▸ Task inputs
• • • •

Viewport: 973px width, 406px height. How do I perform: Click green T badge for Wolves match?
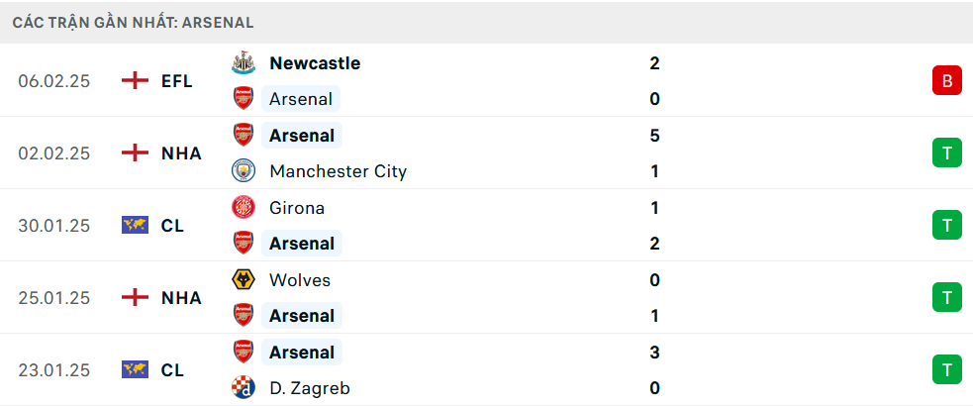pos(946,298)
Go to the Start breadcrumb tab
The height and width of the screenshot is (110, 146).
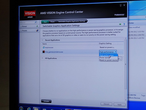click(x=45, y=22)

• • • •

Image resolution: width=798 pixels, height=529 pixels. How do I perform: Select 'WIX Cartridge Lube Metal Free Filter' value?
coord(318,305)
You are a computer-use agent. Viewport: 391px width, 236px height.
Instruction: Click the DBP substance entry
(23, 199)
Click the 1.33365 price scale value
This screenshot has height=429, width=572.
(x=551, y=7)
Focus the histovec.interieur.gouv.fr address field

• • • •

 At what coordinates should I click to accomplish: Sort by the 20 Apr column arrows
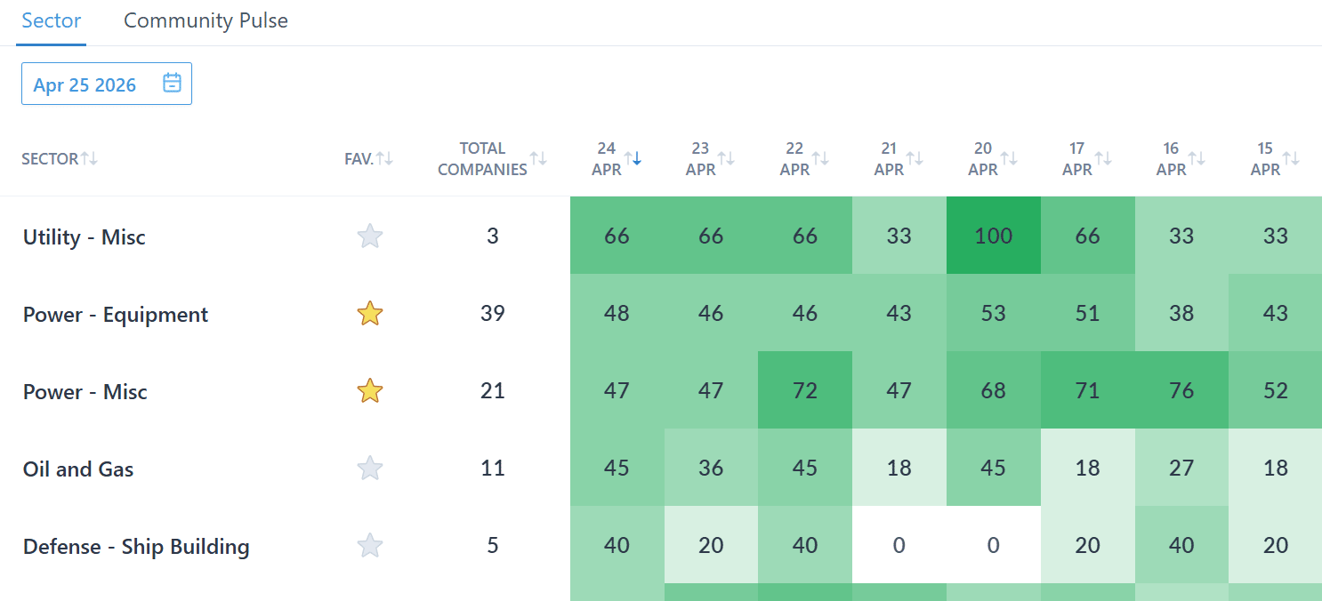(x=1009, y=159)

• • • •

Start with the line above that contains "Image resolution: width=798" and end with the line that contains "Focus the histovec.interieur.gouv.fr". Write out those lines exactly, and only those.

▸ Written solution
Image resolution: width=798 pixels, height=529 pixels. How do I perform: Select 'WIX Cartridge Lube Metal Free Filter' value?
coord(318,305)
You are a computer-use agent. Viewport: 391px width, 236px height.
Instruction: Click the DBP substance entry
(23, 199)
Click the 1.33365 price scale value
This screenshot has height=429, width=572.
(x=551, y=7)
Focus the histovec.interieur.gouv.fr address field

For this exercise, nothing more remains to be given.